At Google, I was responsible for creating developer-facing documentation for an internal SDK that enabled machine learning researchers and engineers to run TensorFlow models efficiently on specialized hardware. The SDK, known internally as DarwiNN, provided a complete toolchain for model training, conversion, profiling, and deployment.
Overview
My role was to make this complex, hardware-integrated workflow clear, navigable, and productive for diverse developer audiences.
The Challenge
- Complex Toolchain – The SDK spanned compilers, profilers, simulators, runtimes, and numerics validation.
- Diverse Users – From novice TensorFlow users who wanted "drop-in" simplicity, to advanced engineers seeking low-level TPU programmability.
- Documentation Gaps – Critical workflows were scattered across systems, and engineers struggled to understand why models failed to compile or how to optimize for TPU hardware.

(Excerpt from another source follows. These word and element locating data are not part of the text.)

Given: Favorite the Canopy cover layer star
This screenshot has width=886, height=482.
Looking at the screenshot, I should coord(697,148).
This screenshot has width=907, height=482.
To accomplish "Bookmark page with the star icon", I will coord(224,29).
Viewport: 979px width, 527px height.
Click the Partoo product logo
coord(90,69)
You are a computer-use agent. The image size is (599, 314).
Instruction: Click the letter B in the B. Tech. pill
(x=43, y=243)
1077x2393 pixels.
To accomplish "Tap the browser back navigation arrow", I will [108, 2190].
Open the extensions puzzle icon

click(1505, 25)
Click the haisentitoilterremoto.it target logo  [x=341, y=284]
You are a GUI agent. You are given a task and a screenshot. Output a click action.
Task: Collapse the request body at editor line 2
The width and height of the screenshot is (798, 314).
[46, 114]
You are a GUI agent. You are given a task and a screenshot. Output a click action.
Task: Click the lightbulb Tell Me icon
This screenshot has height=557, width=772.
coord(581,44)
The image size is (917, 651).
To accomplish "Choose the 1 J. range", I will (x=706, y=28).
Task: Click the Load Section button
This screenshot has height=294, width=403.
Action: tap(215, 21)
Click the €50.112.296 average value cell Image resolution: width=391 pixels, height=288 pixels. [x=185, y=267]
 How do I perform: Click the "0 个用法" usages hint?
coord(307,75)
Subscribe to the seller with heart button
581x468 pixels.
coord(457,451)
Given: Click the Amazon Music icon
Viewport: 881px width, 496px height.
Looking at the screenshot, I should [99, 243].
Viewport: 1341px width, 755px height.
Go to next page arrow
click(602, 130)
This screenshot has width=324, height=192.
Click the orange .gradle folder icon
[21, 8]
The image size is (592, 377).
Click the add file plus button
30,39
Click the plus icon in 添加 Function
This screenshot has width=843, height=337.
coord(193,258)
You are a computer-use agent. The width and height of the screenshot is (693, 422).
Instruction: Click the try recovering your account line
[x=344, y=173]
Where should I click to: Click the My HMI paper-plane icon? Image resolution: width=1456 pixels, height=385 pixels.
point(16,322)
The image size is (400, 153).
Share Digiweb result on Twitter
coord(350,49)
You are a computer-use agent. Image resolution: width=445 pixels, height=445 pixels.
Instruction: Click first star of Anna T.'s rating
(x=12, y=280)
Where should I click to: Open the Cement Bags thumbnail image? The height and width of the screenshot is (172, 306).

- Internal Infrastructure – Work required navigating Google's internal systems (bug trackers, changelists, internal search engines, go links) to locate SMEs and surface authoritative information.
My Approach
1. User Journeys
I mapped out the end-to-end developer workflow into four critical stages:
- Build a Model – Author in TensorFlow, train, evaluate quality.
- Port a Model – Convert to TFLite, compile/lower to target hardware.
- Profile a Model – Validate accuracy, measure performance KPIs.
- Deploy a Model – Integrate with runtime, optimize, and run at scale.
This framework became the backbone of the SDK documentation.
2. Audience Segmentation
I identified three primary user types and aligned documentation strategy to their needs:
- Novice Developers – wanted "out-of-the-box" functionality.
- Motivated Developers – willing to adapt models and use SDK tools.
- Advanced Developers – required low-level TPU programmability.
3. Toolchain Documentation
For each tool (Compiler, Profiler, Simulator, Runtime, Numerics), I created:
- Conceptual overviews – what the tool is and when to use it.
- User guides – step-by-step workflows.
- Best practices – performance tuning and optimization tips.
- Sample code and troubleshooting – concrete examples with error handling.
4. Cross-Team Collaboration
- Partnered with SMEs across engineering to validate technical accuracy.
- Used bug tracking systems and changelists to manage documentation requests.
- Implemented process improvements for doc accountability and timely reviews.
Deliverables
- Comprehensive SDK User Guide covering build → port → profile → deploy.
- Best Practices and Troubleshooting Guides for compilers, profilers, and runtime integration.
- Sample Code Snippets for TensorFlow/Keras workflows.
- Audience-specific guidance (novice vs advanced usage paths).
- Documentation process improvements to streamline review and approval cycles.
Impact
- Created a single, authoritative source of truth for DarwiNN SDK users.
- Significantly reduced developer confusion around model compilation and TPU deployment.
- Enabled ML researchers and engineers to move from prototype to deployment faster by clarifying workflows and exposing best practices.
- Demonstrated ability to translate highly complex, proprietary systems into accessible, developer-friendly documentation.
Skills Demonstrated
- API & SDK documentation
- Developer workflows (TensorFlow, model training & inference)
- Information architecture & user journeys
- Working with SMEs & cross-functional engineering teams
- Managing documentation processes with bug trackers and changelists
- Writing for diverse technical audiences